A falta que nos fazem as laminárias

Sou dos tempos em que toda a distância que separa a Praia da Figueirinha da Pedra da Anicha, era uma densa e impenetrável floresta de algas laminárias. 
Também os fundos de Sesimbra ao Cabo Espichel estavam forrados desta alga. As baías, mais protegidas do vento dominante, da ondulação, da corrente, e por isso mesmo com maior densidade de plantas largas, metiam milhares de peixes que encontravam no seu interior um espaço seguro para se refugiarem, para montarem emboscadas e para se reproduzirem. As algas proporcionavam um ambiente meio labiríntico, escuro, tapado, que atraía santolas, navalheiras, robalos, sargos, bodiões, e tantos outros peixes que, ou por entre os caules, ou acima das ondulantes laminárias, faziam a sua vida com relativa segurança. Longe vão os tempos em que o peixe-rei, os cabozes, e uma panóplia de pequenos peixinhos em fase de crescimento, juvenis de diversas espécies, ali encontravam abrigo das condições de mar e protecção contra os predadores. 
Hoje, as laminárias são raras, e o peixe é obrigado a mudar de estratégia para conseguir um esconderijo. 

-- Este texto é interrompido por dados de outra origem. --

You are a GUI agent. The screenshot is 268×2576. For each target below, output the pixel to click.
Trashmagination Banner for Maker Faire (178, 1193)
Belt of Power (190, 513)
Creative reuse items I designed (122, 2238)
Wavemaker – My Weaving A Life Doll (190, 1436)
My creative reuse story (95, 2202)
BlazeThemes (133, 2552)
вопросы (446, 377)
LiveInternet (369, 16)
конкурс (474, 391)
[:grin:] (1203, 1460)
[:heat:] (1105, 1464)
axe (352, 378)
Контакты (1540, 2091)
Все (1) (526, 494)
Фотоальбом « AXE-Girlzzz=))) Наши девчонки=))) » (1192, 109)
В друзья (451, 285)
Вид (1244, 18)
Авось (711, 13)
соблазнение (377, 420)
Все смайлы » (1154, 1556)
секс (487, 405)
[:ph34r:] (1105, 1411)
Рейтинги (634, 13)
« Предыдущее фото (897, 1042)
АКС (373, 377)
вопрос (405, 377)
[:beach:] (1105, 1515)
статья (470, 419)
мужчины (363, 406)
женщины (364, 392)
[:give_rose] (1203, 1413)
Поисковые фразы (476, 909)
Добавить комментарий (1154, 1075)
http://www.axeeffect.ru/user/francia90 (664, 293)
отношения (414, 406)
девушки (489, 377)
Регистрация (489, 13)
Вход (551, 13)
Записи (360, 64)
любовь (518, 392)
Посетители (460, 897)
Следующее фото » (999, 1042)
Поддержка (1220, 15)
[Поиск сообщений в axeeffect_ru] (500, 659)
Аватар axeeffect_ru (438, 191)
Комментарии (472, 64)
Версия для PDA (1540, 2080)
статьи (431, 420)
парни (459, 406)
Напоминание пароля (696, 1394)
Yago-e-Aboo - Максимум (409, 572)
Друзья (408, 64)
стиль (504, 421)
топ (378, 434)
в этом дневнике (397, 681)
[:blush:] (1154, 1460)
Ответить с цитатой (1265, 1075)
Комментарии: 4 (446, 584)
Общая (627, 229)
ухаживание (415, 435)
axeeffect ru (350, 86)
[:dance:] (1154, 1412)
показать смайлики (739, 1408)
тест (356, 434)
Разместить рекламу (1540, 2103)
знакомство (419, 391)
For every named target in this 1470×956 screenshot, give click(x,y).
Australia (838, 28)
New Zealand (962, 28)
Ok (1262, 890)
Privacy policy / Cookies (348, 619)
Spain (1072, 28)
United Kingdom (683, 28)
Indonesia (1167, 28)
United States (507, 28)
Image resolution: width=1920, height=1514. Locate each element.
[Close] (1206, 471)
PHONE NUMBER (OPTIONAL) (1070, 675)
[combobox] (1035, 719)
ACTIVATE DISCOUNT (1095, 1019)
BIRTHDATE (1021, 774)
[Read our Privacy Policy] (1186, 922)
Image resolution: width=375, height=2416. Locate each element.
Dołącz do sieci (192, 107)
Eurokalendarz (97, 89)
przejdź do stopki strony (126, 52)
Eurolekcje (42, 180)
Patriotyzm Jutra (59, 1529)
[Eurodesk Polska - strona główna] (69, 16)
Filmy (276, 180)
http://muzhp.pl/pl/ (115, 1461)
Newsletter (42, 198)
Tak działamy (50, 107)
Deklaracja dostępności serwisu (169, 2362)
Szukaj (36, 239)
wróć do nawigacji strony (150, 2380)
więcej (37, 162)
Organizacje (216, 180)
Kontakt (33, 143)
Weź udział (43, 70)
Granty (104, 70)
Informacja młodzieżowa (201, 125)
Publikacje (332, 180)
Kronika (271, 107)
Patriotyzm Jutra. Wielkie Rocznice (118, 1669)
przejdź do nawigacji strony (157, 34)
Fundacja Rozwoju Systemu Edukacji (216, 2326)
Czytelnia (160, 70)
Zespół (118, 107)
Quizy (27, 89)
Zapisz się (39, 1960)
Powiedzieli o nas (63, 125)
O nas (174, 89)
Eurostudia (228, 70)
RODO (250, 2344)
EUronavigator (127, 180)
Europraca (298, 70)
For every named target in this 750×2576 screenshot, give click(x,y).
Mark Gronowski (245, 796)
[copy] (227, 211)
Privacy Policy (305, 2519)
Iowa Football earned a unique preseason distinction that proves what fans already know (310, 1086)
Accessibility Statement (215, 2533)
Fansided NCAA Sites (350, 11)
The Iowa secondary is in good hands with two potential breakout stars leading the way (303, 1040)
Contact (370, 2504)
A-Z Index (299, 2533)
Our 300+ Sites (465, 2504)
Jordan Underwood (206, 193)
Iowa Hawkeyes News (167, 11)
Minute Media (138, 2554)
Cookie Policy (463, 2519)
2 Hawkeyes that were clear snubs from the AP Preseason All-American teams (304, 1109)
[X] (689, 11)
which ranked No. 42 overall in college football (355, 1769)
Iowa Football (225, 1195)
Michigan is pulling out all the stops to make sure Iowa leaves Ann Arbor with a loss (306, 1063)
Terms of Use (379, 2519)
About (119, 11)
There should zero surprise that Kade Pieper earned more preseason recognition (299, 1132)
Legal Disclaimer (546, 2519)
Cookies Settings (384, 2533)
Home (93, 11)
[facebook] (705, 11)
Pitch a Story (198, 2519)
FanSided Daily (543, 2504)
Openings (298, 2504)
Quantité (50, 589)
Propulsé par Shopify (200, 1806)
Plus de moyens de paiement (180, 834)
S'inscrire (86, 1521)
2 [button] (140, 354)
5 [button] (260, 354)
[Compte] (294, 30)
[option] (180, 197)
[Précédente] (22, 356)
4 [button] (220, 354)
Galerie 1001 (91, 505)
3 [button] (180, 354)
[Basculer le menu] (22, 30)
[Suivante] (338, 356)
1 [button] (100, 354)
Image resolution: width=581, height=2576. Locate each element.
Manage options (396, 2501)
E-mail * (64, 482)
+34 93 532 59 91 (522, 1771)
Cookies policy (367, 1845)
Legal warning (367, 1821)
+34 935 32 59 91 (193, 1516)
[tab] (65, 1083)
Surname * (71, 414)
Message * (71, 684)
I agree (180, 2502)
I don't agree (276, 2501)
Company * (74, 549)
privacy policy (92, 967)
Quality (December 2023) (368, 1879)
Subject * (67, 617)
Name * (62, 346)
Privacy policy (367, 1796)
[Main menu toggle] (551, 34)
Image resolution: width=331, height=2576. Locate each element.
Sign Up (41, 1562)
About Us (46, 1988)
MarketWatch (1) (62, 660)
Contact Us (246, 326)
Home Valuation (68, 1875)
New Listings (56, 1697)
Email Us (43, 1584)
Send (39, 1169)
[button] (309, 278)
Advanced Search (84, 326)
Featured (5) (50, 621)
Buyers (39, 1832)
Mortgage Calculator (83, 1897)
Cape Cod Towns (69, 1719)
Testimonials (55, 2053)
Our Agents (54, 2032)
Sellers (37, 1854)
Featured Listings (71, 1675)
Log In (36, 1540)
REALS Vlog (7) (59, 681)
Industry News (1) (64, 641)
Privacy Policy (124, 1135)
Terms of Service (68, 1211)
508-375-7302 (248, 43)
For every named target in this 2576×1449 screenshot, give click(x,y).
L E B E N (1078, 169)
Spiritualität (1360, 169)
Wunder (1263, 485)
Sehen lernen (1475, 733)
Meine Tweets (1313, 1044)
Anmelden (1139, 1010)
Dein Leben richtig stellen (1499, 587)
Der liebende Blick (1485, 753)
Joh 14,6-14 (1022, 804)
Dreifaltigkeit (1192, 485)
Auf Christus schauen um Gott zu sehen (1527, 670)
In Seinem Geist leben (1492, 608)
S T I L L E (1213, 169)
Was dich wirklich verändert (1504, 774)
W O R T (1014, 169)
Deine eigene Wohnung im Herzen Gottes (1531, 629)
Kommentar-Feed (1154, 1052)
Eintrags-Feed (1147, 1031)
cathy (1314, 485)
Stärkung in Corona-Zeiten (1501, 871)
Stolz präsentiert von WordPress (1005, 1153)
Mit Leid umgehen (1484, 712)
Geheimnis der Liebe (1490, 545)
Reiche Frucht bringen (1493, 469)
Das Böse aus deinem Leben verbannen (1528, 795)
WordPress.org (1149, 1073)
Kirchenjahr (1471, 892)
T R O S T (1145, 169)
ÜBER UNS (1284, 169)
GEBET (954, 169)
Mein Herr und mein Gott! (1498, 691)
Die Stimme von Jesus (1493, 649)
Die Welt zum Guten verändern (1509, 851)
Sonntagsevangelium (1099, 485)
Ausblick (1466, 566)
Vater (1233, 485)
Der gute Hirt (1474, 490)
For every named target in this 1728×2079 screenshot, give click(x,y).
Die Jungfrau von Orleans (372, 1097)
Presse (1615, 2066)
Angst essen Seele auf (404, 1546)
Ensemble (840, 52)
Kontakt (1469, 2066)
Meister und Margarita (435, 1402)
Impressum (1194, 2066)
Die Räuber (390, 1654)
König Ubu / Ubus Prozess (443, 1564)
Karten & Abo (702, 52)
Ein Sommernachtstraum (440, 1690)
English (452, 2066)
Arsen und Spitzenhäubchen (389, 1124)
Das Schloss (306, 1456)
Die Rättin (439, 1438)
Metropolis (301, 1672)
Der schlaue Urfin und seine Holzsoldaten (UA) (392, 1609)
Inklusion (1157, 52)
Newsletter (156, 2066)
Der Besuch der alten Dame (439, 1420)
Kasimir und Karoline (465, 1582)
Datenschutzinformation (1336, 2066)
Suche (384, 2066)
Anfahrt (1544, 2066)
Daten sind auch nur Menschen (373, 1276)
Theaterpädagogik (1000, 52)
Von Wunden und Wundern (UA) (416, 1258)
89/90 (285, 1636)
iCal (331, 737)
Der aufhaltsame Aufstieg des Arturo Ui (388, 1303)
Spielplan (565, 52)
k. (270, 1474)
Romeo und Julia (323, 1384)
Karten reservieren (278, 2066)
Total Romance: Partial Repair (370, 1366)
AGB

O Inverno traz consigo dias mais curtos, e por isso menos propensos a permitir grandes crescimentos de vegetais marinhos. Também a força das tempestades acaba por partir e arrancar as poucas algas que existem. E a natureza acaba por ser obrigada a baralhar para dar de novo.
De uma situação em que as algas favoreciam o aparecimento de fitoplancton, zooplancton, pequenos moluscos, e peixe de reduzidas dimensões que se alimentava destes seres microscópicos, passamos a uma fase em que nada existe, e em que esta riqueza se perdeu. 
Podemos pensar que o aquecimento global não ajuda, que a poluição provocada pela construção de fábricas junto à orla costeira não ajuda, que os arrastões destruíram muito os fundos, mas a explicação certa será porventura uma mistura de tudo isto. A verdade é que não há. Aqui e ali, por vezes encontra-se um talo, uma raiz de laminária, mas nada de comparável com o que existia. 
Para que tenham uma ideia da importância de existirem ou não algas na costa, posso assegurar-vos que é a diferença entre termos muito ou nenhum peixe numa determinada zona. Tudo ou nada. 
Nesta altura do ano em que nos encontramos, e porque as águas já estão a baixar a sua temperatura, dos 20ºC vamos rapidamente passar para os 15º C e daqui a dois meses estaremos nos 13ºC…era corrente termos cardumes de robalos, de sargos, de safias, a entrar na laminária e que por ali ficavam por longos dias. Tomavam estes espaços protegidos da acção do homem como refúgios seguros, de onde lançavam os seus ataques a presas de passagem, ou fixas às estruturas. A questão segurança é ainda mais importante quanto maior for o tamanho do peixe. Quando chegam a velhos percebem bem se estão ou não seguros. E nas laminárias, os peixes grandes sentiam-se seguros. 
Haver buracos na rocha tapados com laminárias era um seguro de vida para muitas espécies. Quando as algas desapareceram houve a necessidade destes peixes encontrarem outro tipo de refúgios, e os buracos nas rochas passaram a ser os mais evidentes. Até que os caçadores submarinos conseguiram encontrar lanternas subaquáticas, estanques e passaram a poder ver dentro dos buracos escuros. E aí acabou-se a segurança. Hoje em dia acredito que o comportamento mais natural do peixe de água livre que entoca regularmente, e falamos de sargos, de douradas, de robalos, é o de se esconder em frestas, buracos mais ou menos escuros, que os protegem das redes, dos arrastões, etc, mas que são acessíveis, quando a profundidades até aos 30 a 40 metros, grosso modo, aos caçadores submarinos. Pelo menos aos melhores, já que os menos aptos pouco baixam dos 5 a 10 metros. Mas quando descobertos, estes peixes que insistiam em ficar dentro e em não sair de maneira nenhuma do seu refúgio, passaram a escapar de imediato, assim que pressentem que anda por ali aquele estranho ser que tem um arpão, uma máscara e uma lanterna na mão. 
E saem de imediato, ao primeiro tiro dentro da sua cova. Em água livre, peixes como a dourada ou o pargo, por exemplo, são francamente difíceis de conseguir enganar. O que fazem é afastar-se e com isso ganham a vida e a possibilidade de irem procurar outro refúgio não conhecido. 
Quando havia laminárias não era assim. 

Não deixava de ser espectacular ver a quantidade de vida que se juntava debaixo destes talos de algas.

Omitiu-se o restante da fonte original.